From time to time, My Several Worlds plays host to some truly talented travel writers. If you'd like to contribute, we offer free guest posting to bloggers that are able to add valuable and relevant content to this site. Our publishing guidelines are as follows: 1. Your content must be completely unique and not published elsewhere on the net. 2.) You may include two links within your post as well as links to your social media networks.

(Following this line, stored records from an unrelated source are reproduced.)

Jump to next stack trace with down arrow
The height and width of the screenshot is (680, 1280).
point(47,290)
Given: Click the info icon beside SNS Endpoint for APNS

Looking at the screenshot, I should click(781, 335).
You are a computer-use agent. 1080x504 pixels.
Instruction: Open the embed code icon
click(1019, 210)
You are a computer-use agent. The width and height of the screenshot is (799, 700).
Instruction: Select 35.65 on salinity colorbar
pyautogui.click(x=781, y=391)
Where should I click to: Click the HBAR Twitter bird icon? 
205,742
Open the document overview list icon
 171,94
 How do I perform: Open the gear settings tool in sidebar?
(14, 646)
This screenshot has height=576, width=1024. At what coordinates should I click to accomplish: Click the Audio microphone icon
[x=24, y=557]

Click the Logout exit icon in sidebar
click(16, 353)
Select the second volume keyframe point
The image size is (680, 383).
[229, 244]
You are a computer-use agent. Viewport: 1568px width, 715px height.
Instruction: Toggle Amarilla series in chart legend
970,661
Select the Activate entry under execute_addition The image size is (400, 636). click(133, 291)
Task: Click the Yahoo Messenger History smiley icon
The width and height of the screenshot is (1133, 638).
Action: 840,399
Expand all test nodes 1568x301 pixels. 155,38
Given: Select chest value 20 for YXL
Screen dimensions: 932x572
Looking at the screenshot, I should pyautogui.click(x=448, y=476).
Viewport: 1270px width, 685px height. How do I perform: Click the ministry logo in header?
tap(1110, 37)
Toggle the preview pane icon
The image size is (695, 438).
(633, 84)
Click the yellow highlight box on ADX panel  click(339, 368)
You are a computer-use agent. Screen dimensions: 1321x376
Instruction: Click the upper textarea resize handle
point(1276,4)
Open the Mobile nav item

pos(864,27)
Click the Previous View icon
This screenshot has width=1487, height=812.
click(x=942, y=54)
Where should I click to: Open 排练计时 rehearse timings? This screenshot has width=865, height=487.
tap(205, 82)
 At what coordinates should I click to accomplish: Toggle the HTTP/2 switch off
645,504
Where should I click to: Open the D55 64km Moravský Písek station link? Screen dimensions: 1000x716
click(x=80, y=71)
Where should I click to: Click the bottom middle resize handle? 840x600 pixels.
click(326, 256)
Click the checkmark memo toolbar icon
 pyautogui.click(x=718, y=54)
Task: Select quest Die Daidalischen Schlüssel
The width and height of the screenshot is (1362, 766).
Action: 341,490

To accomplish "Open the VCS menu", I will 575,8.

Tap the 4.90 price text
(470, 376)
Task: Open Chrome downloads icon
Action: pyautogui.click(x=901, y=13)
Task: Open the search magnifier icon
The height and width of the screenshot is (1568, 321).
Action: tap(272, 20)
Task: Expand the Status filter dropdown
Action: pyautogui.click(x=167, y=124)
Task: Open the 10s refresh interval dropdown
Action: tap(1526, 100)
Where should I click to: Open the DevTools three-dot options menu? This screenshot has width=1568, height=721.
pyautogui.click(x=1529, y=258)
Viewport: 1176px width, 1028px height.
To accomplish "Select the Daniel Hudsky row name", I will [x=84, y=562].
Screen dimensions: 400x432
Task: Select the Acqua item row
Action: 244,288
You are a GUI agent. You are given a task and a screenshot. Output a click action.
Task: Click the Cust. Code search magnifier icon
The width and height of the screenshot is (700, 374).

5 thoughts on “Self-Realizations from Living Abroad: I’m A Giant

    Andrew@GoOverseas

    (February 24, 2011 - 5:42 pm)

    Rainbows! Oh how I love thee..

    Connie

    (February 25, 2011 - 12:49 pm)

    Transitioning abroad is always a fun, frustrating, and a journey to self-discovery. I’m making my own transition in Hong Kong and honestly, I can’t wait until it’s over! It’s fun getting lost and finding my own way around town, but really, part of the reason why I’m settling in Hong Kong at the moment is because I want to BE settled! Glad to hear you’re loving Tapei!

      Ava Apollo

      (February 27, 2011 - 8:45 pm)

      I’m with you, there are great parts and frustrating parts because of the sudden lack of convenience. Hong Kong is one of the best cities in the world! I absolutely love it and would love to live there!

    Maria

    (March 5, 2011 - 9:52 am)

    I lived in Athens for a year doing TEFL and as much as I enjoyed it, boy was it hard work! I am now living in Cyprus and loving every minute, although I miss England massively and am constantly encountering frustrations out here that just wouldn’t happen in the UK!

    Great post!

    Twentynine Palms Hotels

    (March 21, 2011 - 1:33 am)

    Starting to live in another country opens up your awareness. About other people and their ways, about yourself, and your patience. It seems that you already love the place. Well, that’s good. Transitioning is fun!